An Introduction to Feature Engineering

Feature engineering is the process of transforming prepared dataset columns into representations that are more useful for a chosen machine learning algorithm. It sits between dataset preparation (cleaning, imputation) and model training. Good feature engineering can improve predictive performance, reduce training time, and make models more robust.

We will show practical examples using pandas and scikit-learn and demonstrate how to scale these transformations using SageMaker Processing jobs. Typical feature-engineering tasks include encoding categorical variables, selecting or creating features, transforming skewed data, aggregating information, and scaling numeric inputs.

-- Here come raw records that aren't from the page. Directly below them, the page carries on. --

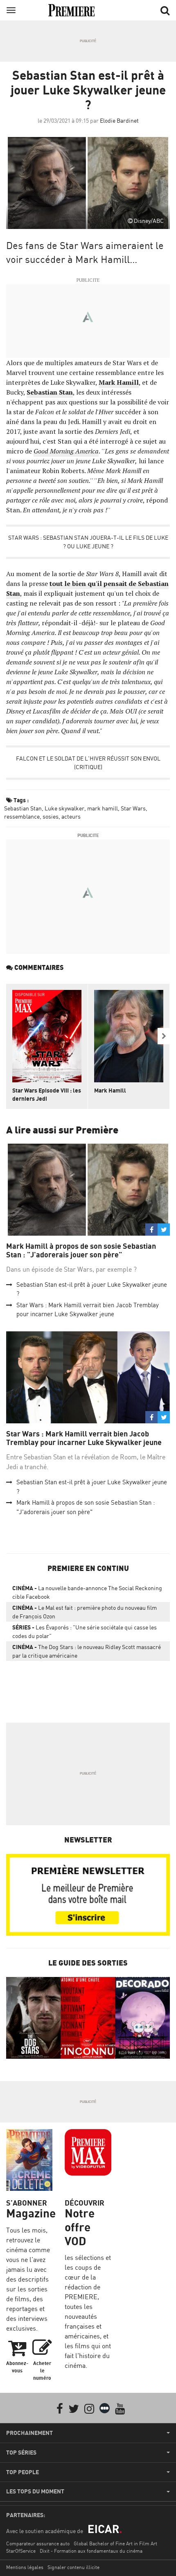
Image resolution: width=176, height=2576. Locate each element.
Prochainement (29, 2433)
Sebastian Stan (50, 392)
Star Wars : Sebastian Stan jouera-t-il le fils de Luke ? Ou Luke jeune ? (88, 542)
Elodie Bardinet (119, 120)
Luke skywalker (64, 808)
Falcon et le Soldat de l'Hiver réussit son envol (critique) (88, 762)
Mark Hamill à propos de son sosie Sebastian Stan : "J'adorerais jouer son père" (81, 1250)
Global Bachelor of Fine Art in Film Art (115, 2543)
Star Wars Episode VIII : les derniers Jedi (46, 1094)
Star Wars (133, 808)
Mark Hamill (119, 382)
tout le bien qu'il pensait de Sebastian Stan (87, 588)
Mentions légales (24, 2567)
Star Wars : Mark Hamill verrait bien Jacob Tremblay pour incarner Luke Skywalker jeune (84, 1438)
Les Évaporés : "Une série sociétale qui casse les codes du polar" (84, 1631)
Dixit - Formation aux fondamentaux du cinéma (91, 2551)
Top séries (21, 2452)
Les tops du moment (35, 2491)
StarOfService (21, 2551)
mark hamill (102, 808)
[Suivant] (164, 1036)
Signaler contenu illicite (73, 2567)
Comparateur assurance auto (38, 2543)
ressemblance (22, 816)
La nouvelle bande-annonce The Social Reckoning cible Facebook (87, 1592)
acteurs (71, 816)
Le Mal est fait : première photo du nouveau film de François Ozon (84, 1612)
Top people (22, 2472)
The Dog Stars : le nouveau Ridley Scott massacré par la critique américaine (86, 1651)
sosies (51, 816)
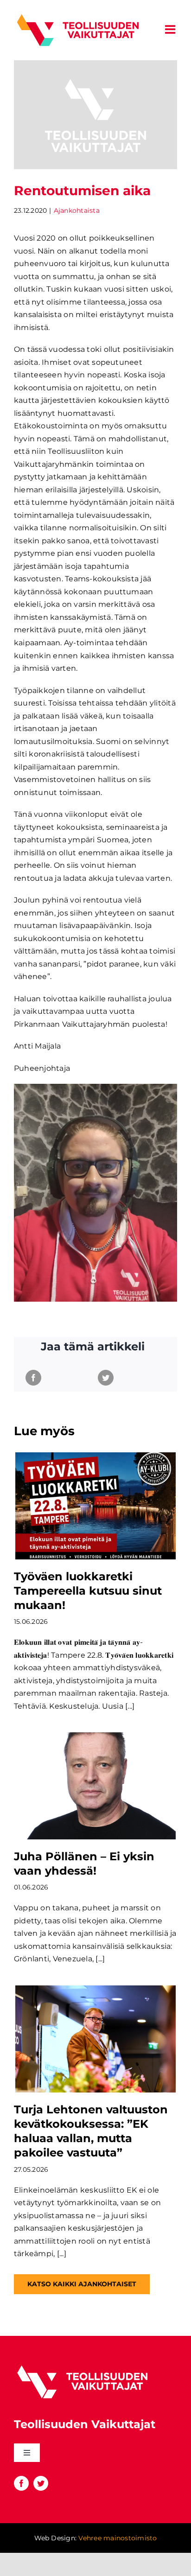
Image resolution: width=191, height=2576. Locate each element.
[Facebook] (33, 1378)
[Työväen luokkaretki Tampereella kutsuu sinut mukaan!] (95, 1505)
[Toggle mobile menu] (171, 29)
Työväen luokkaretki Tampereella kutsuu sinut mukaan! (88, 1591)
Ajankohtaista (77, 210)
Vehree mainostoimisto (117, 2538)
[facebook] (21, 2483)
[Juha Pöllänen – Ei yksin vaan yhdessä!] (95, 1785)
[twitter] (40, 2483)
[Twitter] (106, 1378)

A presentation slide titled "Agenda" listing four items: Problem (prepared data may not be enough), Solution (apply feature engineering), Workflow (using Pandas, sklearn, and SageMaker Processing Jobs), and Results (better model performance and faster training). The design shows numbered blue markers down the left with the agenda text on a light background.

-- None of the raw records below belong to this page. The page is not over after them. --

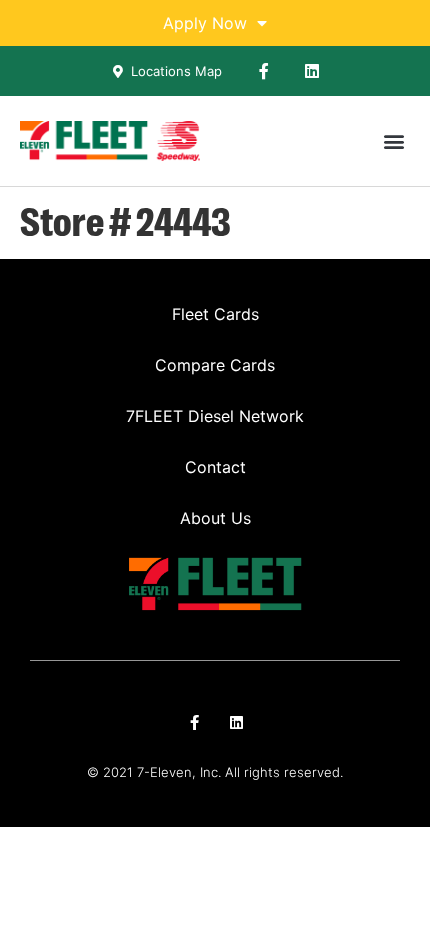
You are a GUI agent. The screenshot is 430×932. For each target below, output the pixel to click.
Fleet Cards (215, 314)
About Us (215, 518)
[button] (393, 141)
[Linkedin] (312, 71)
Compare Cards (215, 365)
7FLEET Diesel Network (215, 416)
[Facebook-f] (264, 71)
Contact (215, 467)
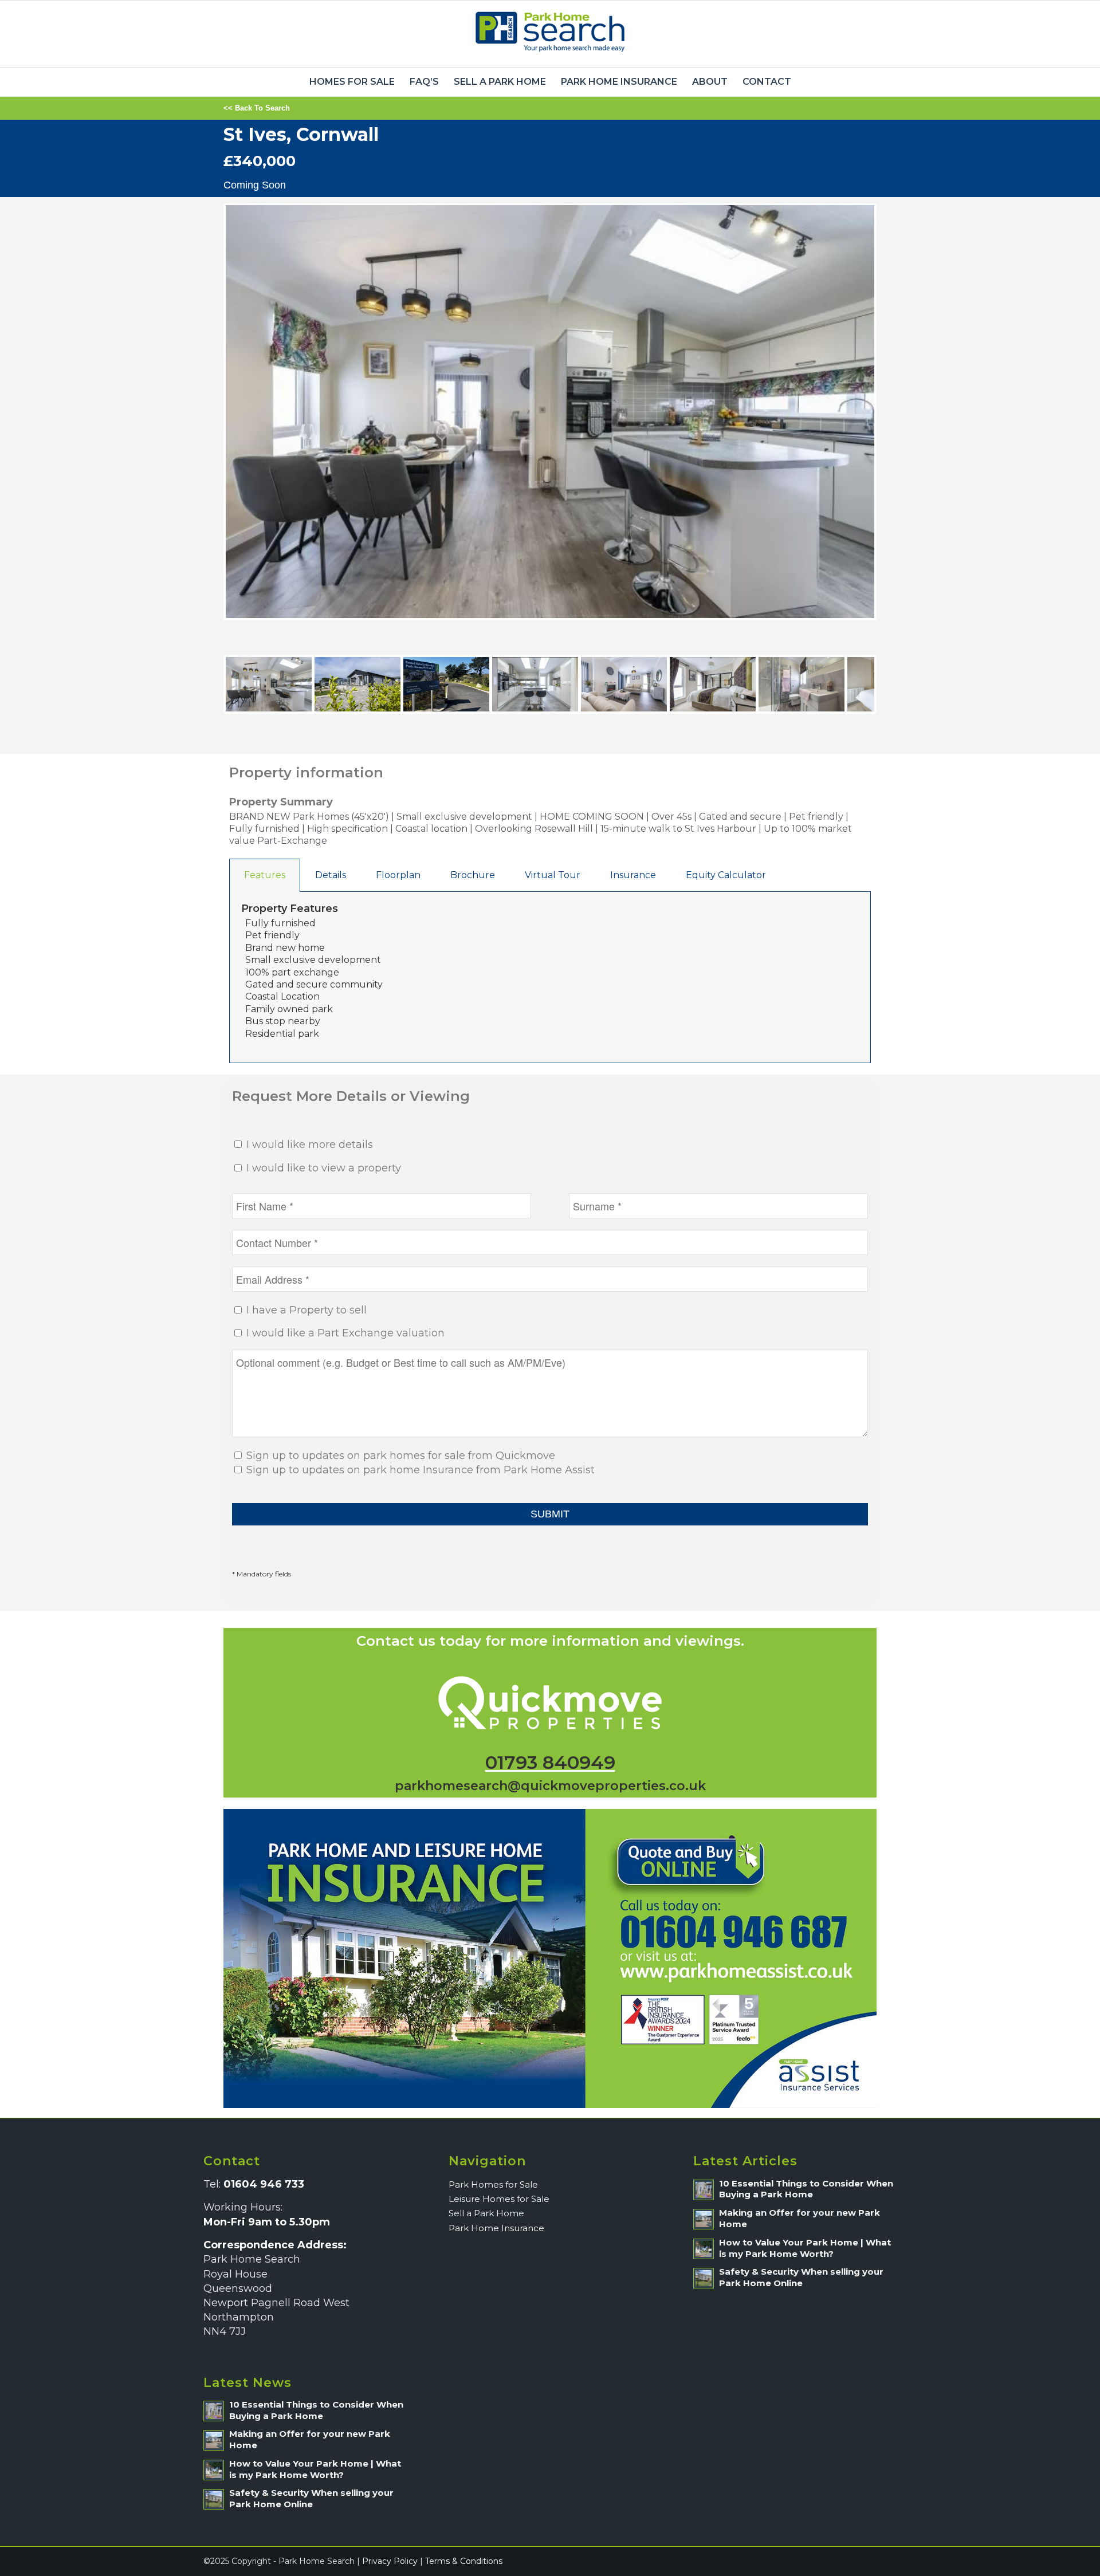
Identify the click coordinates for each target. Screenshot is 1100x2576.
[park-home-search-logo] (550, 34)
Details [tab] (330, 875)
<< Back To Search (256, 108)
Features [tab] (264, 875)
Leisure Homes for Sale (499, 2198)
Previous (208, 422)
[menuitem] (352, 82)
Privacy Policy (390, 2561)
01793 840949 (550, 1762)
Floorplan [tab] (398, 875)
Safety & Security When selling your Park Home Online (311, 2498)
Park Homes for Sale (493, 2184)
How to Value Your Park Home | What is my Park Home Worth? (315, 2469)
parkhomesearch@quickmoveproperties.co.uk (550, 1786)
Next (894, 422)
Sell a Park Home (486, 2213)
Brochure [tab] (472, 875)
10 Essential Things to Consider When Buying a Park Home (316, 2410)
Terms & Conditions (463, 2561)
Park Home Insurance (496, 2228)
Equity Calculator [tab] (726, 875)
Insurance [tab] (633, 875)
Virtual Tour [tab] (552, 875)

Why feature engineering matters

Even after basic cleaning (e.g., filling missing values), raw data often needs further transformation:

Irrelevant or redundant features slow training and may reduce model quality.
Noise or outliers can bias learning and harm generalization.
Categorical features must be encoded in ways that reflect their semantics (ordinal vs nominal). Poor choices can mislead models.
Strongly skewed numeric inputs can violate algorithmic assumptions and reduce performance.

A presentation slide titled "Problem: Raw Data May Be Inadequate for ML" showing skewed data (unbalanced distribution, data bias) feeding an ML model. The right panel lists ML model impacts like affected assumptions and biased predictions.

Common feature-engineering activities

Activity	Purpose	Typical methods / tools
Feature selection	Remove irrelevant or redundant inputs to speed training and avoid overfitting	Correlation analysis, feature importance, recursive feature elimination
Categorical encoding	Represent categorical data numerically	One-hot, ordinal, target encoding, hashing, embeddings
Feature extraction	Create informative features from raw values	Date parts, text lengths, tokenization, embeddings
Feature transformation	Reduce skew and stabilize variance	log, sqrt, power transforms, Box-Cox
Feature interactions	Capture multiplicative or composite effects	Multiplication, concatenation, polynomial features
Aggregation / grouping	Add group-level statistics	groupby / pivot_table (mean, sum, count)
Scaling / normalization	Put features on comparable scales	StandardScaler, MinMaxScaler

When features have very high cardinality (for example, postal codes or item IDs), prefer techniques that limit dimensionality (target encoding, hashing, or learned embeddings) instead of naive one-hot encoding, which explodes feature count.

Hands-on examples (pandas + scikit-learn)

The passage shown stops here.